AFTER all the turmoil in the markets, after Bernard L. Madoff and a bunch of other financial scandals, investors may well be questioning whether they’ve chosen the right financial adviser.
It may be someone you like and trust, but is it someone competent to manage your money?
– Intro to “In Search of Competent (and Honest) Advisers”, The New York Times, August 1, B1
Generally speaking, and this is true across all wealth levels, people are dissatisfied with their advisers, but they’re still incredibly loyal to them. It’s been going on for years, but it’s been exacerbated recently.
– Bruce Holley, managing director at Boston Consulting Group, quoted in the article
Mr. Holley said many people react by moving to a firm with a long-established brand. But that offers no guarantee of better results.
The more rational approach is to do serious due diligence on your adviser. This is not easy. It requires a lot of work, like checking an adviser’s regulatory record through the Financial Industry Regulatory Authority, the Securities and Exchange Commission and state regulators, and contacting many references.

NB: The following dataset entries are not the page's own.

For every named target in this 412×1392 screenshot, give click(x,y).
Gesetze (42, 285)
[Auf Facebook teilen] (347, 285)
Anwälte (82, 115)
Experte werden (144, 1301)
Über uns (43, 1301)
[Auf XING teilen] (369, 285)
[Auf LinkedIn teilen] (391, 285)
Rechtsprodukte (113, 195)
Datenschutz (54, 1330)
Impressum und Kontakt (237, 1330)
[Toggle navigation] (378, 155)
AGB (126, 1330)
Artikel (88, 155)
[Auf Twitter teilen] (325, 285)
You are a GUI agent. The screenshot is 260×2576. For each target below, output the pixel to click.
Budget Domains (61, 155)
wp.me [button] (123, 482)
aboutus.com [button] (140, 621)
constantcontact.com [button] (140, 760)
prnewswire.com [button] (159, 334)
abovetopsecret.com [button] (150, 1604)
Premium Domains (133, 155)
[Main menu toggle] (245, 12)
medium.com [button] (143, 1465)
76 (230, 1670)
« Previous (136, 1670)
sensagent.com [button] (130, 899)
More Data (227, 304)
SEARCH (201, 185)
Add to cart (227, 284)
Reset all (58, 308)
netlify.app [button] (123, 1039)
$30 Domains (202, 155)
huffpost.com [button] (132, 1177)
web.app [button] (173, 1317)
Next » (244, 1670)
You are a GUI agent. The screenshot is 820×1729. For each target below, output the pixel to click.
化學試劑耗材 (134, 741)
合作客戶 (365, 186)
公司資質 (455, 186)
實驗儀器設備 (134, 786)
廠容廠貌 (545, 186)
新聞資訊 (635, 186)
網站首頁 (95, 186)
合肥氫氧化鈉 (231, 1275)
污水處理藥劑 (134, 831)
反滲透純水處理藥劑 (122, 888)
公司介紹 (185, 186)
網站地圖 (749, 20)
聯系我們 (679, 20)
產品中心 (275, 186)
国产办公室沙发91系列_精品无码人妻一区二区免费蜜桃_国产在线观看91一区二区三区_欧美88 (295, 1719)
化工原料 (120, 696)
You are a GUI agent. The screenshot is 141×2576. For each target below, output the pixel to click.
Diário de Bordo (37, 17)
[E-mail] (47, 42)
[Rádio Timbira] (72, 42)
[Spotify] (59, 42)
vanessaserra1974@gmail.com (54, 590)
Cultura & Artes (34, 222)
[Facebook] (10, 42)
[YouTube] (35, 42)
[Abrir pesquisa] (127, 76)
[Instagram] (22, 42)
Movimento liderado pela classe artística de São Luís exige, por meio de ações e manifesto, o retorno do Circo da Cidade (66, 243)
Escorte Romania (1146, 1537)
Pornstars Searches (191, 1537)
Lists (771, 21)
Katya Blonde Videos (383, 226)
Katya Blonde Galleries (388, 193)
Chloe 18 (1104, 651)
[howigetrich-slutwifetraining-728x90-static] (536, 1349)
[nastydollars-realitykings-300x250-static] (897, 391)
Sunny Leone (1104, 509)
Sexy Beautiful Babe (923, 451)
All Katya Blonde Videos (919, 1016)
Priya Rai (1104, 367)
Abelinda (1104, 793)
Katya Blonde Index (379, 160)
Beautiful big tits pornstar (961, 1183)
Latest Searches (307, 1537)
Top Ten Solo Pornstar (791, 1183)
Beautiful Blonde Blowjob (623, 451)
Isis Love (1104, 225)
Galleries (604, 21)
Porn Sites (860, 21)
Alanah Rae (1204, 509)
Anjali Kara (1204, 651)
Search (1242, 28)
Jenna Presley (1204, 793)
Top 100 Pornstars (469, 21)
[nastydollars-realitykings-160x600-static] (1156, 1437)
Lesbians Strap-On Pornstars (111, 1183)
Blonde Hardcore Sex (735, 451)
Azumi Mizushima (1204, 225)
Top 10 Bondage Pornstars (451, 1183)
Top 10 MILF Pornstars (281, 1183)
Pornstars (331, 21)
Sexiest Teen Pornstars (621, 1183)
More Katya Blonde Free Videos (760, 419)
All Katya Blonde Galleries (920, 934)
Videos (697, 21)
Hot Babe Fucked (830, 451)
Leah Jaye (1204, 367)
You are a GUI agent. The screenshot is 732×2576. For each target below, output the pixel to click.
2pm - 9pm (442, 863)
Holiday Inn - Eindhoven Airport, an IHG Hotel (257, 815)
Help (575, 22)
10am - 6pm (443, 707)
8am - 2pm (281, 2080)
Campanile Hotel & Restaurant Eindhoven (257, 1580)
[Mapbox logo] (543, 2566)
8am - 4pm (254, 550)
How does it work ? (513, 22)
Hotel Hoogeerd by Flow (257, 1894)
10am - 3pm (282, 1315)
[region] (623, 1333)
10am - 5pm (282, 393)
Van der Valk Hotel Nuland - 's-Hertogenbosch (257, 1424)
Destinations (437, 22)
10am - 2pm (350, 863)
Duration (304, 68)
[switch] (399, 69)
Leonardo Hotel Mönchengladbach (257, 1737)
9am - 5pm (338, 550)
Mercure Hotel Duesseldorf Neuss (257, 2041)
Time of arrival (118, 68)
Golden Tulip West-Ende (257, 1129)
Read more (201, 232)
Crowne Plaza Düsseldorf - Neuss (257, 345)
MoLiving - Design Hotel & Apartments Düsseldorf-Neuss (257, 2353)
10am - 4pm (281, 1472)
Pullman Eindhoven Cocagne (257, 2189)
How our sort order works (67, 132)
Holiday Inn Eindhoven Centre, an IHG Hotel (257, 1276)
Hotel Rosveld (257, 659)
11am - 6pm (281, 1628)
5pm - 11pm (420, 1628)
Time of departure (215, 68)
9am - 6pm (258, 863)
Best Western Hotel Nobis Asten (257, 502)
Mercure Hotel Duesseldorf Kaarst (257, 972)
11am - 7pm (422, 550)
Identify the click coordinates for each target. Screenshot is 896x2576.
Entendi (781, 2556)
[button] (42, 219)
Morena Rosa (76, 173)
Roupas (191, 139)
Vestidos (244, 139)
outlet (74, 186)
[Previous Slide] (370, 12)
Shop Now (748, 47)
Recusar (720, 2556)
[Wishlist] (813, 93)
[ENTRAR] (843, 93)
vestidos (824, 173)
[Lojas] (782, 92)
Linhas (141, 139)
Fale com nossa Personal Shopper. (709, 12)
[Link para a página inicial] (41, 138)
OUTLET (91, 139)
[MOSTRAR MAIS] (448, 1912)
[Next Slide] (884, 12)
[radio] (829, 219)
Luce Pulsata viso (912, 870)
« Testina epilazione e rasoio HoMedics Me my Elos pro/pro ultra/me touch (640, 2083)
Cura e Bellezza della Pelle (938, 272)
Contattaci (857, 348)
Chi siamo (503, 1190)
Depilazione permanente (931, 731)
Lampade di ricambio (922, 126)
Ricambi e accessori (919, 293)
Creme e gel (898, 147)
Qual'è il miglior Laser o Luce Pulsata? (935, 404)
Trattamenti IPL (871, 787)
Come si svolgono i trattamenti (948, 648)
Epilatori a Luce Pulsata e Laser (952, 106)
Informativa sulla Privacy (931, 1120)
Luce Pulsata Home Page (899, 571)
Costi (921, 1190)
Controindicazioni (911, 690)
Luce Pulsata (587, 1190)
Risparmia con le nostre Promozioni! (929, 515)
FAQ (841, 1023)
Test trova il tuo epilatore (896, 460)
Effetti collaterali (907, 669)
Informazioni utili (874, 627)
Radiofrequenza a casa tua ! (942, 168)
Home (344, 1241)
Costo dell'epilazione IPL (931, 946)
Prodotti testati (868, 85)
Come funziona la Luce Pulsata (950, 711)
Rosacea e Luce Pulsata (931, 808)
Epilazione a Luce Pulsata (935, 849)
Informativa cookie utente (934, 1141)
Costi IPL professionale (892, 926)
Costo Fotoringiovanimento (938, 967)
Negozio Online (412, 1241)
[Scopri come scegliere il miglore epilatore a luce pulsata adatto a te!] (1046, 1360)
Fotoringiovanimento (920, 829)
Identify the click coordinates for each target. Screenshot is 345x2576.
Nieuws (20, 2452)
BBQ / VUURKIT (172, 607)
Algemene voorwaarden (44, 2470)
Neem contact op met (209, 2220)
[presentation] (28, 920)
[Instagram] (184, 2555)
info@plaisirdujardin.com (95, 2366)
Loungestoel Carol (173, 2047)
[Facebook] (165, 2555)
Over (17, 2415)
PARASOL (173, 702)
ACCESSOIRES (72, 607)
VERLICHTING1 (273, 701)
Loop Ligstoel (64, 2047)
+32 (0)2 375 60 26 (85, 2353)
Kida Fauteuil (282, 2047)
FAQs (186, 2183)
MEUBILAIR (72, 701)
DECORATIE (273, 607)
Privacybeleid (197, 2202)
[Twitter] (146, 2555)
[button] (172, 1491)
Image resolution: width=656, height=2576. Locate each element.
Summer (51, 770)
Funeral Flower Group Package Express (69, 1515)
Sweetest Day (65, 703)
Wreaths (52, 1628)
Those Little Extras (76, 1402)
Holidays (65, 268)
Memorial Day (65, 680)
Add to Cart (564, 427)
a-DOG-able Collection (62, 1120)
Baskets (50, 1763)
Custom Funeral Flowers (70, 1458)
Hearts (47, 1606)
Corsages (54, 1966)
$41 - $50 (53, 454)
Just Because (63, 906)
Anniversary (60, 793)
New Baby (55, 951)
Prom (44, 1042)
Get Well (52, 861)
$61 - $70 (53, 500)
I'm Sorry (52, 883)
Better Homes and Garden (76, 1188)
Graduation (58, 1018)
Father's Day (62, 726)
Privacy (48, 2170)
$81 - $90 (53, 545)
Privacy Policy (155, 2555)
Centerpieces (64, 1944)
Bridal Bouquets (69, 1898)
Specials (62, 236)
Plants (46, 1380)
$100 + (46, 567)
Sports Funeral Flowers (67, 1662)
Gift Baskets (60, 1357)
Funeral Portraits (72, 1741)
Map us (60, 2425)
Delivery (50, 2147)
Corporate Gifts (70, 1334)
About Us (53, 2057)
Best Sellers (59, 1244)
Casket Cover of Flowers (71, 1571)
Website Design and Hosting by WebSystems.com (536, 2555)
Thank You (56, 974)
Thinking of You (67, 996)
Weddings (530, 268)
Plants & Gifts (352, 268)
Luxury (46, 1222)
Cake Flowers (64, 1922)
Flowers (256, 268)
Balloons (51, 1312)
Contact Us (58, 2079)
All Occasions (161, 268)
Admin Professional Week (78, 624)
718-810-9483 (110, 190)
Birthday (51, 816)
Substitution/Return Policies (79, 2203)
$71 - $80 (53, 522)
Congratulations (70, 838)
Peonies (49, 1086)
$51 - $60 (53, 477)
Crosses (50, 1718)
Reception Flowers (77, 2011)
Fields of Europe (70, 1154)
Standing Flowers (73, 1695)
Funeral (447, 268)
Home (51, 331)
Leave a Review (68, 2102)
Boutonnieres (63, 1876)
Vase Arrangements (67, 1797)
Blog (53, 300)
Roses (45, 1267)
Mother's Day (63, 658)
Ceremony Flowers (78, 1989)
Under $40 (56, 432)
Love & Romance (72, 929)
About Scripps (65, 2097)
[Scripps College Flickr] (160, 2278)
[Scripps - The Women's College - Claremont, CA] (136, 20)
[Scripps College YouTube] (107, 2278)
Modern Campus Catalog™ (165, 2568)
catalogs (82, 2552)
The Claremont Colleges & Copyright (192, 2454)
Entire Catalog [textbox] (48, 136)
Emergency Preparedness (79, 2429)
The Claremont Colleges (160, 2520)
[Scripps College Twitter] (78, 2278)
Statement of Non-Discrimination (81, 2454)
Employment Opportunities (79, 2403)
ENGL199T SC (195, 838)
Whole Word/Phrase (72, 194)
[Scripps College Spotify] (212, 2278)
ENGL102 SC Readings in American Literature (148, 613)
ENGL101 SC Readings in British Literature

But perhaps the most important test of your adviser’s competence is in the area of what is being called “transparency.” Mr. Crosby said the survey found that transparency was becoming more important to investors than an adviser’s brand, performance and pedigree.
But while an adviser may talk about transparency, investors need to figure out what it means. Where does an adviser keep your money — at the firm or with third-party custodian who serves as a check? Does the firm have reputable auditors and lawyers? What is being outsourced and where is it outsourced to? This should be of particular concern, depending on how your personal financial data is encrypted.